Kapitalist ekonominin büyüme hırsının yarattığı küresel-tektipleştirici tüketim kültürü bizleri özellikle metropollerde hız ve hareketin içine iterek yer ve şeylerle bağımızı kopararak dokunma krizine sokmaktadır. Bundan böyle insanı ’’insana’’ karşı duyarsızlaştıran bu kayıtsızlık etiğine karşı meta-ekonominin kontrolsüz büyüme arzusundan vazgeçip kontrollü küçülme tevazusunu göstermemiz gerekmektedir.
Bu bize yer ve şey hissini yeniden inşa etmek için hız ve hareketi kısıtlayıp insanın ’’insana’’ temasını sağlayarak güncel diyalog formları oluşturma fırsatı sunabilir.
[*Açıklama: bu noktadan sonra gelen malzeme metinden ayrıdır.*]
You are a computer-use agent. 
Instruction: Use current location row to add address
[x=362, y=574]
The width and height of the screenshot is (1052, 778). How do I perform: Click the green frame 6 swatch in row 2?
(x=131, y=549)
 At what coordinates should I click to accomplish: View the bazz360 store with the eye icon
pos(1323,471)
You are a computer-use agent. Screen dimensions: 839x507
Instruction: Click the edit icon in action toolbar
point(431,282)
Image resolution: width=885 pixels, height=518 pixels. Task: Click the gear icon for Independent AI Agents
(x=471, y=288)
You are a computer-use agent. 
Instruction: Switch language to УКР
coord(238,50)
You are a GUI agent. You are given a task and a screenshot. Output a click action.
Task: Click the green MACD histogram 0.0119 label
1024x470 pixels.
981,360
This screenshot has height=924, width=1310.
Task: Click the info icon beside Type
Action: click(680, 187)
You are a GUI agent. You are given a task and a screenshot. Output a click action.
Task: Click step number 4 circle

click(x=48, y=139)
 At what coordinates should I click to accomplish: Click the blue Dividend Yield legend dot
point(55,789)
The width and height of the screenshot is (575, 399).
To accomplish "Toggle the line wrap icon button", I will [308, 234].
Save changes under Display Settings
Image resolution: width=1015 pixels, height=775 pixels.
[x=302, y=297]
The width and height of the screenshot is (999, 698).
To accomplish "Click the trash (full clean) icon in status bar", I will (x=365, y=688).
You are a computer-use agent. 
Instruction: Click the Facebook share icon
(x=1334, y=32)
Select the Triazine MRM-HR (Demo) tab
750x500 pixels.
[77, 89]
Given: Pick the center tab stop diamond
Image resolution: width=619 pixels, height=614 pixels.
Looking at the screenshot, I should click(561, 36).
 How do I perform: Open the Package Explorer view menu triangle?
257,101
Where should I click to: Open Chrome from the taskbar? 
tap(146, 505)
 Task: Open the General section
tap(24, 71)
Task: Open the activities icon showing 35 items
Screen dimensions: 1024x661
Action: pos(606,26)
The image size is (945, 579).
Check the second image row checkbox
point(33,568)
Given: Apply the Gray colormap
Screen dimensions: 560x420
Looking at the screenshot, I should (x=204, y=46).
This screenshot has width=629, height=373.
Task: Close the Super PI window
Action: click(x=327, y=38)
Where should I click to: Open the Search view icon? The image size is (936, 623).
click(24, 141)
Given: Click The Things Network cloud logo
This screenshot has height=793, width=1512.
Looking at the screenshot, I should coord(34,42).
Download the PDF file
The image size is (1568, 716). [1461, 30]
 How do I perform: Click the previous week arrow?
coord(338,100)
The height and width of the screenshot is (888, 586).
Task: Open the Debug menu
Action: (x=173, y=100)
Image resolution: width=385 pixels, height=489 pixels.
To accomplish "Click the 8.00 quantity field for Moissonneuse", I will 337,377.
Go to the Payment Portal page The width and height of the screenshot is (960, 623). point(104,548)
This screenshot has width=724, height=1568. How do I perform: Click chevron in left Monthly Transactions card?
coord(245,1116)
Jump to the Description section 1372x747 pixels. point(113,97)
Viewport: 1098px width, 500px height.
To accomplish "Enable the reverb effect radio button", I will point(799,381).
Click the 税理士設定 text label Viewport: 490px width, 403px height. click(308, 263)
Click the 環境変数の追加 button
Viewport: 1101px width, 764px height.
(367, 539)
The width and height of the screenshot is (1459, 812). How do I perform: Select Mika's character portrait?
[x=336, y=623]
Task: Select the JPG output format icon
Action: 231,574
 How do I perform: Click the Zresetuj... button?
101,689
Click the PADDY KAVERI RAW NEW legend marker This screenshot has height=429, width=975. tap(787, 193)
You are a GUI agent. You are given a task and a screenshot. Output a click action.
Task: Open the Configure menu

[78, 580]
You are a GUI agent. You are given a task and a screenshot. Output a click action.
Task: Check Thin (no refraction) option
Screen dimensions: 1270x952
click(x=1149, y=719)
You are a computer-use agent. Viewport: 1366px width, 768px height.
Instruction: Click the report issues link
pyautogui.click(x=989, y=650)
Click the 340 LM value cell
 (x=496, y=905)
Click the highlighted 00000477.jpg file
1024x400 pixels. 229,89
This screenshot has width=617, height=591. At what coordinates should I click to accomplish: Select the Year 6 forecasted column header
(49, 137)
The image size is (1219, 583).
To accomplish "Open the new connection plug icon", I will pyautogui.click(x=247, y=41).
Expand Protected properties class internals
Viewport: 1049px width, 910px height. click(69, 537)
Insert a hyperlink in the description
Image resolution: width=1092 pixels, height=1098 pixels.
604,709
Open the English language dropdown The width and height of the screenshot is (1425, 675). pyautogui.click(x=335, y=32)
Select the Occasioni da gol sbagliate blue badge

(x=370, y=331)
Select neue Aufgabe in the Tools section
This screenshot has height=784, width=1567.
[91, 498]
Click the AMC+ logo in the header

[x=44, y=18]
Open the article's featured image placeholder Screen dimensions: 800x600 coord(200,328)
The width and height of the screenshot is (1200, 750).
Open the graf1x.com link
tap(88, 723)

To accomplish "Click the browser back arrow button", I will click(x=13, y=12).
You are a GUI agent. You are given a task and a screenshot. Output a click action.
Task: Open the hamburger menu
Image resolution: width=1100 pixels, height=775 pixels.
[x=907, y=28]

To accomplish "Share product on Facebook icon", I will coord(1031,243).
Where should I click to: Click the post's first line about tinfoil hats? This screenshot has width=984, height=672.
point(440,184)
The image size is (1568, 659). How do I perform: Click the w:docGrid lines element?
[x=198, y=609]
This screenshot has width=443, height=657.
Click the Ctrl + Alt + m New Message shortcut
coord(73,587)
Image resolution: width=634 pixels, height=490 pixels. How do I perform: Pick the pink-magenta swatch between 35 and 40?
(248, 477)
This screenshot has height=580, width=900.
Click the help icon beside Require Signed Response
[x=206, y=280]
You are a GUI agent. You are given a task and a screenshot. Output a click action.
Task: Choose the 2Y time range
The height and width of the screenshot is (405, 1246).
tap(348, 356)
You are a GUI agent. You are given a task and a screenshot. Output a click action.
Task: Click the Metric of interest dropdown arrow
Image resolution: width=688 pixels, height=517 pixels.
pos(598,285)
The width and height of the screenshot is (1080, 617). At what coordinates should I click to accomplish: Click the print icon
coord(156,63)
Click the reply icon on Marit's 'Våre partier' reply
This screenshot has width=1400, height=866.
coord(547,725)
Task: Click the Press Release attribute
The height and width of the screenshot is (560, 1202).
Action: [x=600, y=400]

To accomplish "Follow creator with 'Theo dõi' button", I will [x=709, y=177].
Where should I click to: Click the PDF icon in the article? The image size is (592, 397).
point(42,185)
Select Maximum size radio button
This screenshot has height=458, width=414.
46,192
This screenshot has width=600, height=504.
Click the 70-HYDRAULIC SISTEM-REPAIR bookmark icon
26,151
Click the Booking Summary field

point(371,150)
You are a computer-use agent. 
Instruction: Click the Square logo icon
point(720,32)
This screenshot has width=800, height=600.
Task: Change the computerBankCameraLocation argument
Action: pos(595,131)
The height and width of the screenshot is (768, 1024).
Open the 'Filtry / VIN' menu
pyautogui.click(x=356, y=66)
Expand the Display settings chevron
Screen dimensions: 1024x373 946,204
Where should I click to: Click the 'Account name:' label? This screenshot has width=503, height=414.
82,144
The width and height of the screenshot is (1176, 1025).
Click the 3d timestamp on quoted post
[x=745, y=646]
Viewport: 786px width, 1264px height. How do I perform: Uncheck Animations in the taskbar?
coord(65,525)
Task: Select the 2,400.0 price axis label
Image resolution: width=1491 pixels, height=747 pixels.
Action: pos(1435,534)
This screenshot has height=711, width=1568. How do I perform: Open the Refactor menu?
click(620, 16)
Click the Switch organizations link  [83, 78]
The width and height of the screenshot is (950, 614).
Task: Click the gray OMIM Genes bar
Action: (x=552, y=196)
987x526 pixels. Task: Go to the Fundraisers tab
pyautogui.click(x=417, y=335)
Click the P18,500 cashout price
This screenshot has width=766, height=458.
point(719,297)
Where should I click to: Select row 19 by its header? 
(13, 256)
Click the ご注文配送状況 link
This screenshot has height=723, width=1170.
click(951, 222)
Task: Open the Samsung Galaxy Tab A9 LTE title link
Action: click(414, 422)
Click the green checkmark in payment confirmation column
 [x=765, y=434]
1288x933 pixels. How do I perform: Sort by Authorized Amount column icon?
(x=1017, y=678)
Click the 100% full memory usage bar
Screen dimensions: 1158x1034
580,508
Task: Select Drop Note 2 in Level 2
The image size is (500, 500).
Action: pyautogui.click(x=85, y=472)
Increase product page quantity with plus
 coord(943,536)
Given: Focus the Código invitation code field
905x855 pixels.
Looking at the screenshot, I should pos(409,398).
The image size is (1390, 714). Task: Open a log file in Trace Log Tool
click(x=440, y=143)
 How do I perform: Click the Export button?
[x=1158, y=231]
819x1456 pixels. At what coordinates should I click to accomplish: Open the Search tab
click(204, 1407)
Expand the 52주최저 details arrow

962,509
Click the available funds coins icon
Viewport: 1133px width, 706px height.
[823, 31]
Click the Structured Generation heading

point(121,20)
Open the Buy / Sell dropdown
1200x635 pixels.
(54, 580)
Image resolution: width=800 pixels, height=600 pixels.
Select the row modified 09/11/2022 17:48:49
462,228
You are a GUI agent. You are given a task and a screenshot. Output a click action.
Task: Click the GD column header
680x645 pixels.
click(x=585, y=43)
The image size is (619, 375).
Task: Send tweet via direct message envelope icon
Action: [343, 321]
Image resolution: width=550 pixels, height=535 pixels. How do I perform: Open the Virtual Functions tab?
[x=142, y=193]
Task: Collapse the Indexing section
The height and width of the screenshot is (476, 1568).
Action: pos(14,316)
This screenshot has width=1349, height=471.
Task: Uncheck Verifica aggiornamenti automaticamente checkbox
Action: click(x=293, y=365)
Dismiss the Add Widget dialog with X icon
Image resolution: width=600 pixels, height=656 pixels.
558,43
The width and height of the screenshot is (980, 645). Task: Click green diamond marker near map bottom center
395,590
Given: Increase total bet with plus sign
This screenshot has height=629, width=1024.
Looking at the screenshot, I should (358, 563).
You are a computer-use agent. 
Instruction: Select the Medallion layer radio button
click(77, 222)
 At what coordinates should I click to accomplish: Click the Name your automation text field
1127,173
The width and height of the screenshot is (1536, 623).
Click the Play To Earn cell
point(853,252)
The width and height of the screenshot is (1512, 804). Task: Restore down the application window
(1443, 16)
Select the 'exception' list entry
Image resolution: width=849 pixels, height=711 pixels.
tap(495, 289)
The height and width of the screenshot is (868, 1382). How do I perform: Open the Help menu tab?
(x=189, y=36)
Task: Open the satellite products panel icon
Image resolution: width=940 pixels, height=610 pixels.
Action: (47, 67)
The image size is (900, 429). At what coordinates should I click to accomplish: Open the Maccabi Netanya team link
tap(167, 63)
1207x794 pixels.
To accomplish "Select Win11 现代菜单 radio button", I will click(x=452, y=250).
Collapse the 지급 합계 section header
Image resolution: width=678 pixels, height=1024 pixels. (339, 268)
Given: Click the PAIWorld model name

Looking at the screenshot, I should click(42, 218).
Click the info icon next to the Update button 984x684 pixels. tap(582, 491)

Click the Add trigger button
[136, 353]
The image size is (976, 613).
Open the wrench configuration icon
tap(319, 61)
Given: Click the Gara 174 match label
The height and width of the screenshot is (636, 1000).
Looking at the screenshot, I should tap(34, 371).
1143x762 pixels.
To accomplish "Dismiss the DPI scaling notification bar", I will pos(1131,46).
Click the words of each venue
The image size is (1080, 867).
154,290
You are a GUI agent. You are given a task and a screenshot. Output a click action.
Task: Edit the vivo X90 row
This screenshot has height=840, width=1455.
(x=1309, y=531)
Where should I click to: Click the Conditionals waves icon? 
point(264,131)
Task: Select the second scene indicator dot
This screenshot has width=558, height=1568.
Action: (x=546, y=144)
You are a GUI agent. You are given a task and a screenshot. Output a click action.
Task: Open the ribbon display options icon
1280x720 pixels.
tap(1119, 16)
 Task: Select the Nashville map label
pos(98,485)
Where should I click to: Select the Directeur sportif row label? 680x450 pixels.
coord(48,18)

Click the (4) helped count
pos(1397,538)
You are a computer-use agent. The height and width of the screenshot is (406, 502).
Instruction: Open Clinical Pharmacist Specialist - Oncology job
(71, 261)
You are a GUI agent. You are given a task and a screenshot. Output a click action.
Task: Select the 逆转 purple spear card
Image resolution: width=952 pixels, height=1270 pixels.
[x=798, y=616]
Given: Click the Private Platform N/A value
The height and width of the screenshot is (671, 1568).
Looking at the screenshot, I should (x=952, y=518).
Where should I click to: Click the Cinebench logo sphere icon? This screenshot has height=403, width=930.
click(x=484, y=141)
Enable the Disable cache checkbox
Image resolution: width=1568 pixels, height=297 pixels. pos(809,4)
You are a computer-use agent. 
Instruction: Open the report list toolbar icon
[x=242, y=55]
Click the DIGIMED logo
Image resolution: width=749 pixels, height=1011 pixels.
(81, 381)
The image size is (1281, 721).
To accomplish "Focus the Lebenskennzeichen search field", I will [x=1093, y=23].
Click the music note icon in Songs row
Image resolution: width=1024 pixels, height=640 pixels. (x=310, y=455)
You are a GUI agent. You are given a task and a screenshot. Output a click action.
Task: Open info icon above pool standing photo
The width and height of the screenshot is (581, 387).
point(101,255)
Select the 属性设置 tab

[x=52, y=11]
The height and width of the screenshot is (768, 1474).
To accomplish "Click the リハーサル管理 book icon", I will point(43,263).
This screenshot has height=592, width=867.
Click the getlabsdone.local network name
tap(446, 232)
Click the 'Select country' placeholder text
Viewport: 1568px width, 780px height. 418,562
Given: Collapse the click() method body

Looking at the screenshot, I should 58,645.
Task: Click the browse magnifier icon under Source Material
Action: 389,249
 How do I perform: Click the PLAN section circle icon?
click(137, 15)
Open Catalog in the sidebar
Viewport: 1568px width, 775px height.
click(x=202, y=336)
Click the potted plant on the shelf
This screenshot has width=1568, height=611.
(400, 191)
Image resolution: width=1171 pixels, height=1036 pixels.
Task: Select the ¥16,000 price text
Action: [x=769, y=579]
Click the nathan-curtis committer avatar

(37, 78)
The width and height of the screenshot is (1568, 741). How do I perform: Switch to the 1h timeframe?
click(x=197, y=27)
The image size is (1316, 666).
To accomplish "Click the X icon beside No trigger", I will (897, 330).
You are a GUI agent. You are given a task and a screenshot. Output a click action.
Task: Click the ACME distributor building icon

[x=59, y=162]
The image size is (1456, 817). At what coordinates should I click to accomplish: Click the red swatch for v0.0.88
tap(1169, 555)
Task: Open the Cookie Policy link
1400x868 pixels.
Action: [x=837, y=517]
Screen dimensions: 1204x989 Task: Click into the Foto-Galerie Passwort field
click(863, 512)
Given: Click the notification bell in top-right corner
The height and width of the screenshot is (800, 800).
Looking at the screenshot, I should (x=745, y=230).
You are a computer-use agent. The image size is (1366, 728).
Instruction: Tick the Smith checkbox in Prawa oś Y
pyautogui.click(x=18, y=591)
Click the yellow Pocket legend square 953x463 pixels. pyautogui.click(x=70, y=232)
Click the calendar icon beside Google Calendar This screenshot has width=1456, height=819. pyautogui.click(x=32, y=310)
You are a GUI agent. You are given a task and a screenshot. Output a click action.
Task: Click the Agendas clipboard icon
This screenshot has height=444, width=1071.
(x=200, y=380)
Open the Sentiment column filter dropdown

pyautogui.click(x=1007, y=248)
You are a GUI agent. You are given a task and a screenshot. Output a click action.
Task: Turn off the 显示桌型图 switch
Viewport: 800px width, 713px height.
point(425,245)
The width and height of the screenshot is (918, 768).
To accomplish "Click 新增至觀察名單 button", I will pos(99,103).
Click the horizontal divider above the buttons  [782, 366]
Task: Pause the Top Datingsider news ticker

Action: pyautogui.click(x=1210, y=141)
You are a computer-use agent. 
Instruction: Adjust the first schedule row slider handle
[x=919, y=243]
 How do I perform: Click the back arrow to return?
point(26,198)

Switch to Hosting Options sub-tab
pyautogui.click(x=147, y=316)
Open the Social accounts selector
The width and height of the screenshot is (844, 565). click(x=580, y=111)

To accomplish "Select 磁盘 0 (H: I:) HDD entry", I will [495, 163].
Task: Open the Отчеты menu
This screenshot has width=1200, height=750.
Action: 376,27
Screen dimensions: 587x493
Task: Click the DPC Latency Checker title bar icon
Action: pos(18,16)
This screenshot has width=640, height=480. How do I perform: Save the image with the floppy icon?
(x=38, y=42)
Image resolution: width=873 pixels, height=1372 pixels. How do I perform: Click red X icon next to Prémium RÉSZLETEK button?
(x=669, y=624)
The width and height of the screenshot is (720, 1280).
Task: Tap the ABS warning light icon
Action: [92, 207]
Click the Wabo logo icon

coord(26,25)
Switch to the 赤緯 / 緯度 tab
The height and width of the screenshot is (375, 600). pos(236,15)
Merkez (metropol) dışı ilişkiler bizlere yeni diyalog formları geliştirmek için bir deneyim alanı sunabilir. Merkez dışı konumuyla Sinop, bastığımız ‘’toprağı’’ çok az hissederek bir adımda geçmek yerine, dokunarak edinmenin güveni içerisinde yer ve şeylerin etkin bir anımsamasının deneyimine fırsat tanımaktadır.
R.Sennett’in ifadesinden yola çıkarak İnsan “insana’’ yaklaştıkça başka türlü anlamsız ya da sadece rastlantısal gibi görülebilecek olayların anlamı netleşecektir.
Sanatçıların üretim sürecinde kendilerini nasıl konumlandırdıklarını, inançların, tutumların, sınırların ve yargıların nasıl rol oynadığını ve değişime uğradığını ifadelendirmesi istenmektedir.